In conclusion, the process of translation elongation is a focal point for a wide array of gene expression regulatory mechanisms that respond to the diverse sets of conditions experienced by an elongating ribosome, governed by tRNA availability, mRNA sequence and secondary structure, and nascent peptide sequence. Responses by the translating ribosome can trigger anything from a local enhancement of protein folding of the encoded polypeptide, through mRNA and nascent protein turnover, to translational recoding events, such as frameshifting. The way in which the ribosome, mRNA and tRNA populations interact clearly has the potential to fundamentally influence the relationship between transcriptome and proteome, and much of this potential remains to be investigated.

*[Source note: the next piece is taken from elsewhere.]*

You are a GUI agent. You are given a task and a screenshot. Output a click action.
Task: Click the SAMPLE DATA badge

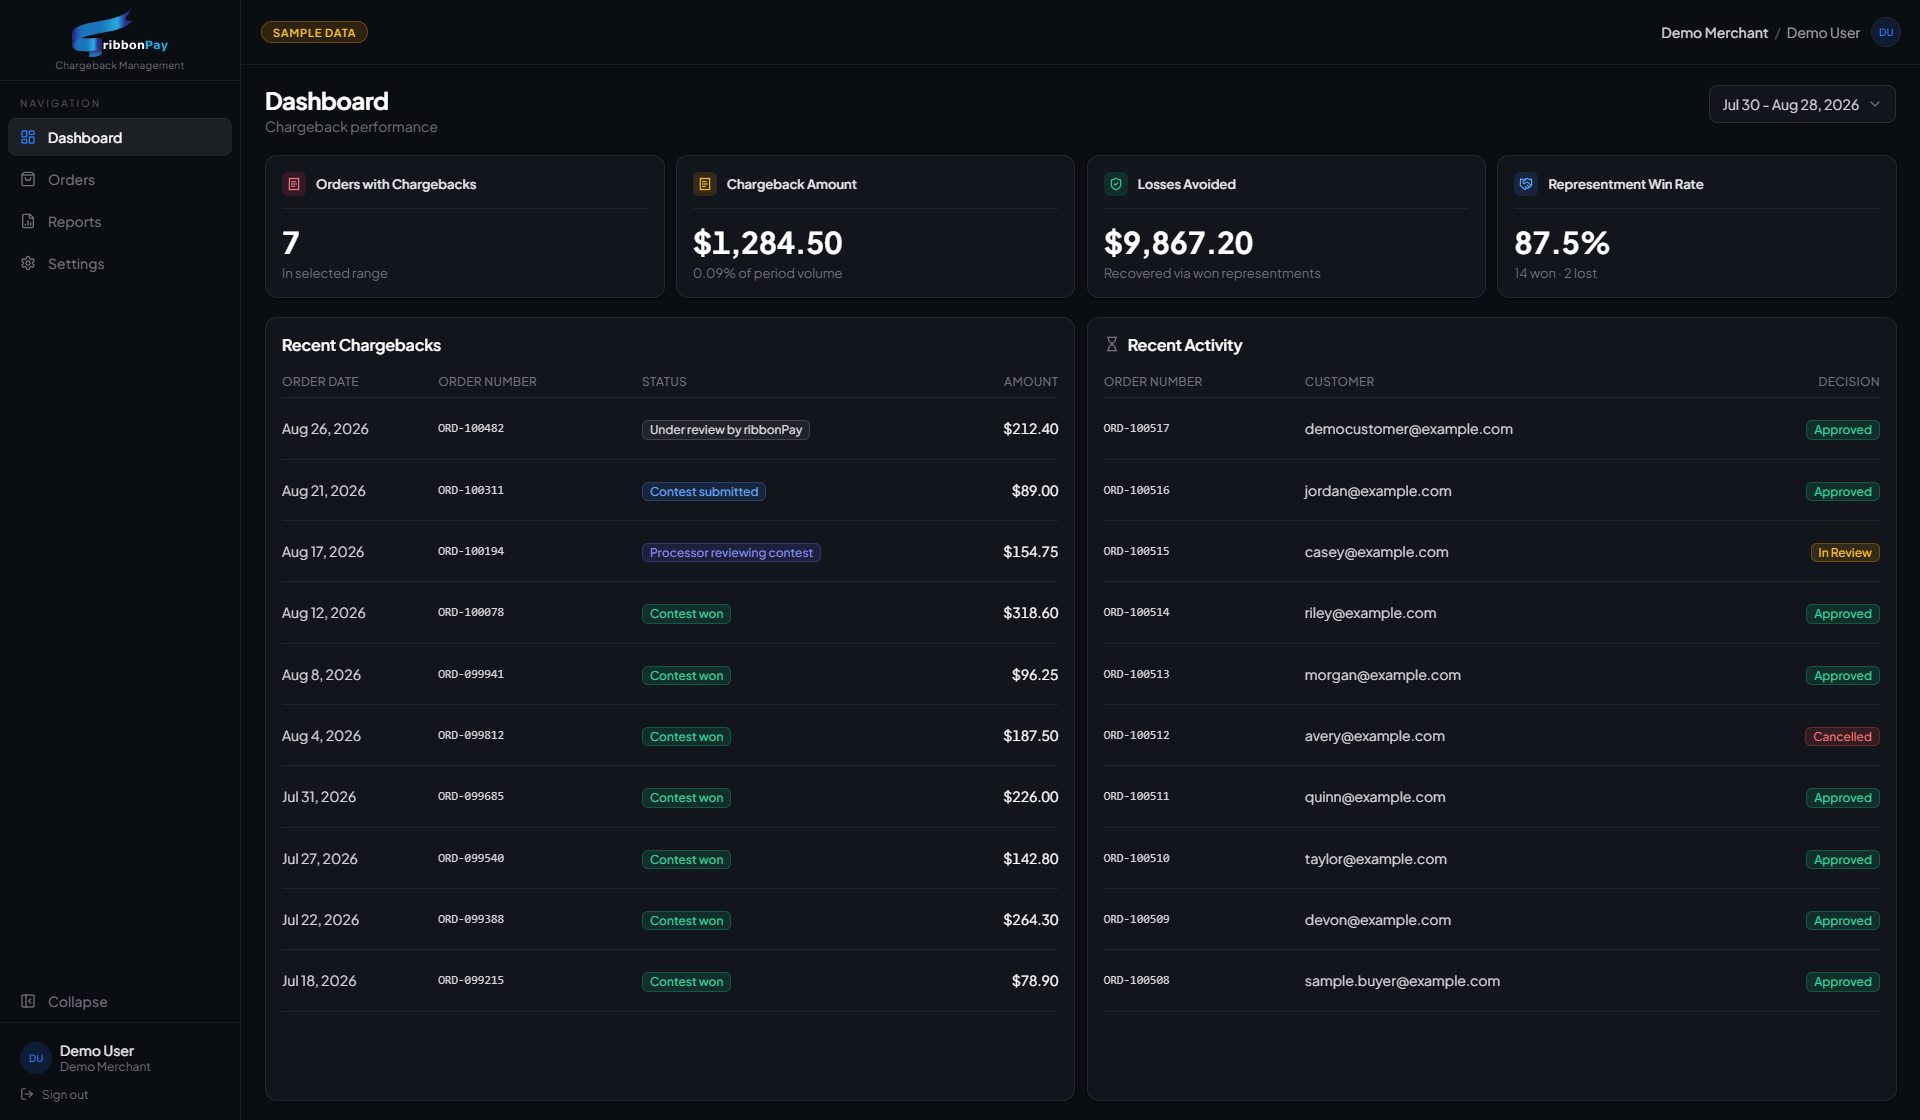[314, 33]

Research in I.S.'s laboratory is supported by funding from Tenovus Scotland, BBSRC (Biotechnology and Biological Sciences Research Council) and EPSRC (Engineering and Physical Sciences Research Council). We thank Roy Parker for reading the manuscript and offering helpful suggestions for improvement.
Transcription attenuation: This is the regulated abandonment of transcription. Translation-mediated transcription attenuation, described here, is mediated by interplay between the activities of the RNA polymerase and ribosomes translating the transcript.
Rho-independent transcription termination: This is defined as the termination of bacterial transcription, directed by a stable RNA hairpin loop secondary structure and downstream U-rich sequence. This form of transcription termination occurs independently of Rho protein activity.
Ribosomal frameshifting: A 5′ or 3′ movement by the ribosome relative to the mRNA that changes the codon reading frame translated by the ribosome.
Hungry codon: A codon whose cognate aminoacyl-tRNA is in short supply. This arises either because the tRNA itself is rare, or the relevant amino acid is in short supply, thus leading to a shortage of the charged form of an otherwise abundant tRNA.
RelE: An E. coli endonuclease that cleaves the mRNA within a ribosomal A-site unoccupied for extended periods.